Speaking to reporters, Robredo, recently appointed co-chair of the Inter-agency Committee on Anti-Illegal Drugs (ICAD), begged off giving further details, saying she could not discuss sensitive information publicly.
“Mayroon silang assessment. Sinabi nila kung ano 'yung mga syndicates na nandito sa Pilipinas. 'Yung transactional crimes na nangyayari, 'yung mga detalye na some of them mayroon na din tayo. Lumabas na sa mga prior briefings,” she said when asked of her meeting with US officials Wednesday.
(They have an assessment. They talked about the syndicates operating inside the Philippines, the transactional crimes happening and some details that we already have or have been discussed in prior briefings.)
She said what was most important was the pledge to enhance the partnership between the two countries in the fight against illegal drugs.
“May commitment ang US to not just continue with the help that they have been giving already, but to even expand,” she said, emphasizing the focus on prevention and community-based rehabilitation for drug addicts.
(The US has a commitment to not just continue with the help that they have been giving already but to even expand.)

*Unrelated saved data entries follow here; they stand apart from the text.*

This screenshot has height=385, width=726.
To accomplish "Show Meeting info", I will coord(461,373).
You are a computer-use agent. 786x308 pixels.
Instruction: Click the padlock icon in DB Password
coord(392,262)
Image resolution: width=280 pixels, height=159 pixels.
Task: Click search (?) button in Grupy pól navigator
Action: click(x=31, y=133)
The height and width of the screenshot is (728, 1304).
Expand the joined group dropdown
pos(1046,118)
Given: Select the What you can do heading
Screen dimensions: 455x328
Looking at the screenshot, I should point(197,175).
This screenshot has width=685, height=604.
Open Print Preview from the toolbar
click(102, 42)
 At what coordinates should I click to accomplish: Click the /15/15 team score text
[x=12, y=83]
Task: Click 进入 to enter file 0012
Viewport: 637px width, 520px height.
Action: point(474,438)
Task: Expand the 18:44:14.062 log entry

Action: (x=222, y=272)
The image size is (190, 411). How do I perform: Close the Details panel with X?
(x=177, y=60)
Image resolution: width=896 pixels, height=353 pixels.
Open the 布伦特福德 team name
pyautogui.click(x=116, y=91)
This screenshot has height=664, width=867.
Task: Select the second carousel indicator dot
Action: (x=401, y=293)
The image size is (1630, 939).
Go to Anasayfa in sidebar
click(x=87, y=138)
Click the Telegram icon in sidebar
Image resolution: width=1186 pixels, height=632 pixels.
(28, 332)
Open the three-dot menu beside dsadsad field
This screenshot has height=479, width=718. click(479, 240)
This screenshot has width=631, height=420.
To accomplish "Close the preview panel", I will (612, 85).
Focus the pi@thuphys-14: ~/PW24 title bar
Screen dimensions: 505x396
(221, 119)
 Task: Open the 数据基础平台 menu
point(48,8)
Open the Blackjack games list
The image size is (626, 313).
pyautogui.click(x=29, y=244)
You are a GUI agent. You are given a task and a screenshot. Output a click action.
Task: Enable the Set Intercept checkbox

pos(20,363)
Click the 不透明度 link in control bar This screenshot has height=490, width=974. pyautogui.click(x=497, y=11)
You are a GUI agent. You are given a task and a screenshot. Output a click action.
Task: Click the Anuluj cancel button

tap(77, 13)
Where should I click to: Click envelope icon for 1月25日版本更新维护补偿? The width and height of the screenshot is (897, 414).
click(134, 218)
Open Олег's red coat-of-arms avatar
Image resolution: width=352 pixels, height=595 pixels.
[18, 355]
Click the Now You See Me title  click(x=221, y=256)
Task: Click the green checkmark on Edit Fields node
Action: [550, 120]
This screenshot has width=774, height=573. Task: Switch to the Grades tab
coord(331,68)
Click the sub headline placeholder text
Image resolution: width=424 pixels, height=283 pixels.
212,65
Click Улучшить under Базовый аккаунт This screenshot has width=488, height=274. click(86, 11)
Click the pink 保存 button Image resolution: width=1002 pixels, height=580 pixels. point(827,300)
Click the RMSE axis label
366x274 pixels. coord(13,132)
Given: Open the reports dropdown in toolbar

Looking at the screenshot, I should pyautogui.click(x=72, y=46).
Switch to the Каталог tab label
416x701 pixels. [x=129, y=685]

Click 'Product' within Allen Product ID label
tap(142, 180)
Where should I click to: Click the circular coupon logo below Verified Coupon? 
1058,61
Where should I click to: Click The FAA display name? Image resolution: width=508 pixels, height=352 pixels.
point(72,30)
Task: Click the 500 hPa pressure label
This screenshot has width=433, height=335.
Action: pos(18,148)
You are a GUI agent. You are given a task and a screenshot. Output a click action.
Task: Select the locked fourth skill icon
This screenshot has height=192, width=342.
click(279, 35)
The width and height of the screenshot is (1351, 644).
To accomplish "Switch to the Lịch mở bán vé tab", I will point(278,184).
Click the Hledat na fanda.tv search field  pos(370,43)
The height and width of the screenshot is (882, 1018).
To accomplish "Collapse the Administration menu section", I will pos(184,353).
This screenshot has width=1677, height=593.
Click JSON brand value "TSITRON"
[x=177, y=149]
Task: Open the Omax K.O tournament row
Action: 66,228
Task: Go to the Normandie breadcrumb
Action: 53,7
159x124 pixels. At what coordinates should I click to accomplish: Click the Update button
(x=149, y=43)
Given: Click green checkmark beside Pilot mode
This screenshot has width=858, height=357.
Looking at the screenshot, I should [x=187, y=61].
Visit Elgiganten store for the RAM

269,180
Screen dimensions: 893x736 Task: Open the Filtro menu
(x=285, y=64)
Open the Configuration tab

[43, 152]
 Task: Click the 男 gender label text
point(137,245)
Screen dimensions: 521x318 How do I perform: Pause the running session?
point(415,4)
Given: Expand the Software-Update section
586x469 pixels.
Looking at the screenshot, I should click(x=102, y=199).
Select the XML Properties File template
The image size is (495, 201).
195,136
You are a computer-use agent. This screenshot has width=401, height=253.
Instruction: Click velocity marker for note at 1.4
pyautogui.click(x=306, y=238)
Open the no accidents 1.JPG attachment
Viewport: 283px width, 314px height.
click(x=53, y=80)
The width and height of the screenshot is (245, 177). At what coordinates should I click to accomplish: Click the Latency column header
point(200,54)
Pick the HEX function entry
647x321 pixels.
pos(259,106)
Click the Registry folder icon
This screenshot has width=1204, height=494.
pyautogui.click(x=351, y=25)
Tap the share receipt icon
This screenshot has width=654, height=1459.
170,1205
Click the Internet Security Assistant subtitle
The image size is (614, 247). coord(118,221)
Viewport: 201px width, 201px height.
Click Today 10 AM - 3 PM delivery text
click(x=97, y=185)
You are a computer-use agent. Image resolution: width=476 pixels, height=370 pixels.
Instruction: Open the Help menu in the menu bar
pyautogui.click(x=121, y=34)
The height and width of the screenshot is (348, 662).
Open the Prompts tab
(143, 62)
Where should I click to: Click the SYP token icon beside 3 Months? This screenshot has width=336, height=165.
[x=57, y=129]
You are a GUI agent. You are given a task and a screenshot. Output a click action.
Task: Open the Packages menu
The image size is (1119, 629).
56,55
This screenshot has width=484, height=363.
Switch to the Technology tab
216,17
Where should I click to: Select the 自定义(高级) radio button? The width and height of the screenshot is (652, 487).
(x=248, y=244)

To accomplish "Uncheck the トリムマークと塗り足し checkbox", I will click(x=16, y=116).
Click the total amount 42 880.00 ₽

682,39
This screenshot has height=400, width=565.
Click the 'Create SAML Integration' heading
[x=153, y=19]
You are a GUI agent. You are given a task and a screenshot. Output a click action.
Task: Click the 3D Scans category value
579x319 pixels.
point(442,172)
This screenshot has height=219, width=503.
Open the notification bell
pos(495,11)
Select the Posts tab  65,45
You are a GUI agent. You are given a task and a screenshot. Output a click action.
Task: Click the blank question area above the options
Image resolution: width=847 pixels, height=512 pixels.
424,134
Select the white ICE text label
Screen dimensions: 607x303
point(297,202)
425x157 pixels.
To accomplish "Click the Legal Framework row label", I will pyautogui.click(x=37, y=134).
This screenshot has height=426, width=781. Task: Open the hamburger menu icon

“And sinabi nila that they are willing to help more—and committing themselves to help more. Ang kailangan lang siguro maipakita natin sa kanila kung ano ang ating programa para suportahan nila,” Robredo said.
(They said they are willing to help more—and committing themselves to help more. What we probably just need is to show them what programs they can support.)
“Sinabi ko din sa kanila na we want to look into international standards and best practices. Not to copy them pero para maging peg for us to craft our own,” she said.
(I told them that we want to look into international standards and best practices. Not to copy them but to use it as a peg for us to craft our own.)
Present in the meeting Robredo requested were representatives from the International Narcotics and Law Enforcement Affairs of the US State Department, the US Drug Enforcement Administration, the Federal Bureau of Investigation, and the US Agency for International Development (USAID).
The United States has had a close relationship with the Philippines for many years. But, early in his term, President Rodrigo Duterte criticized the US government for meddling in local affairs, scoffing at criticism of some US officials about his drug war.
In November 2016, the US State Department halted a supposed rifle sale to the Philippines on the objection of a US senator who decried Duterte's human rights record.
In June this year, Duterte said he would reconsider, saying he "likes" US President Donald Trump, who he has met a few times.
Robredo emphasized she was not just looking at the US or the United Nations but also at other countries who could help.
Robredo said they are also gathering best practices for local areas.
The Vice President has repeatedly said that the drug campaign she wants to pursue will be humane and evidence-based. She said she plans to gather as much information from international and local groups.
The US has long been supporting the Philippines' anti-drug efforts, from providing intelligence information that has led to major busts to training on drug enforcement and rehabilitation.